Local Security & Formatting Checks - Christin-paige/BuiltInPublic GitHub Wiki

🧑‍💻 Local Security Checks 🛡️

This project uses Husky to automate security and formatting checks before commits and pushes.

✅ Pre-Commit Hook

  • Runs Gitleaks to scan for secrets before every commit.

🚀 Pre-Push Hook

  • Runs the following before each push:
    • Prettier to auto-format your code
    • 🧹 ESLint to enforce code quality and catch potential issues
    • 🕵️‍♀️ Gitleaks to scan for hardcoded secrets

🔧 Setup Instructions

1. Install Project Dependencies

Make sure your dependencies are up to date:

npm install

2. Install Husky (one-time per machine)

This sets up the Git hooks locally.

npm run prepare

3. Install ESLint Locally

If it's not already installed, run:

npm install eslint --save-dev

4. Install Gitleaks (locally)

Follow instructions based on your OS from the official docs:
➡️ https://github.com/gitleaks/gitleaks#installation \

Common options:

macOS (Homebrew)

brew install gitleaks

Ubuntu / Debian

curl -s https://api.github.com/repos/gitleaks/gitleaks/releases/latest | grep "browser_download_url.*linux_x64.tar.gz" | cut -d '"' -f 4 | xargs curl -L -o gitleaks.tar.gz && tar -xzf gitleaks.tar.gz gitleaks && chmod +x gitleaks && sudo mv gitleaks /usr/local/bin/

Windows

Download the latest release by running this command in Powershell:

scoop install gitleaks

🧪 Verify Installations

You can check that the tools are installed with:

gitleaks --version
npx prettier --version
npx eslint --version

✅ You’re All Set!

Now every time you commit or push, these tools will automatically run and help ensure code quality and security.

If anything fails:

  • You’ll see the errors in your terminal.
  • Secrets or style issues must be resolved before the push succeeds.

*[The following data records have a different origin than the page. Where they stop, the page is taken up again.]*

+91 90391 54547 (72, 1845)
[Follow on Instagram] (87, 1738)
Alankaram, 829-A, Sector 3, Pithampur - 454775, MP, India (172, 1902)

✨ Pro Tip: If you're switching machines or creating a new branch, repeat steps 1–4 to ensure Husky and dependencies are working correctly.


To run these checks locally without committing or pushing:

✅ Prettier – Code Formatter 🧼

npx prettier --config .prettierrc.yml --check .   # Check for formatting issues using the repo's config file
npx prettier --config .prettierrc.yml --write .    # Auto-format your files using the repo's config file

This keeps the codebase clean and consistent.


✅ ESLint – Code Linting 🧹

npx eslint .              # Identify code issues
npx eslint . --fix        # Fix fixable ones

Run this before pushing to make sure your code follows project linting rules.


✅ Semgrep – Static Analysis ⌨

  1. Install Python & pip (if you don’t already have them)
  • macOS (Homebrew)
    brew install python
    
  • Ubuntu / Debian
    sudo apt update && sudo apt install python3 python3-pip
    
  • Windows
    Download & install from python.org, and be sure to check “Add Python to PATH.”
  1. Verify pip

    pip --version
    # e.g. pip 23.x.x from /usr/local/lib/python3.x/site-packages/pip (python 3.x)
    
  2. Install Semgrep

    pip install semgrep
    
  3. Run the same scan we use in CI

     semgrep scan    --config p/default    --config p/owasp-top-ten    --config ./security/semgrep    --exclude supabase/seed.sql    --metrics=off    --error
    

✅ Gitleaks – Secret Scanning 🕵️

To avoid committing sensitive info like API keys or tokens:

  1. Install Gitleaks

  2. Run this in the project root:

    gitleaks detect --source . --redact --config .gitleaks.toml
    

This helps catch secrets before they hit GitHub.


🔒 Dependabot 🤖

Dependabot automatically scans for vulnerable dependencies and opens pull requests.

If you want to manually check for issues or outdated packages:

npm audit
npm outdated

🟡 CodeQL – Local Static Analysis (OPTIONAL)

Contributors only need to run CodeQL locally if you’re developing custom queries or debugging results. Here’s how:

  1. Install the CodeQL CLI

  2. Initialize a CodeQL database
    From the root of your repo, run:

    codeql database create codeql-db      --language=javascript      --command="npm install && npm run build"
    

codeql-db is the folder that will store the analysis database

The --command should be whatever builds your code (e.g. transpiles TS, bundles, etc.)

  1. Run the analysis Once the database is created, execute:

    codeql database analyze codeql-db      javascript-code-scanning.qls      --format=sarif-latest      --output=codeql-results.sarif
    javascript-code-scanning.qls is the built-in query pack for JS/TS
    

codeql-results.sarif is the output you can load into GitHub or VS Code

  1. View results
  • GitHub: upload the SARIF file in a PR or Actions run

  • VS Code: install the CodeQL extension and open codeql-results.sarif

Tip: If you only want to test a single query file, replace javascript-code-scanning.qls with the path to your .ql file.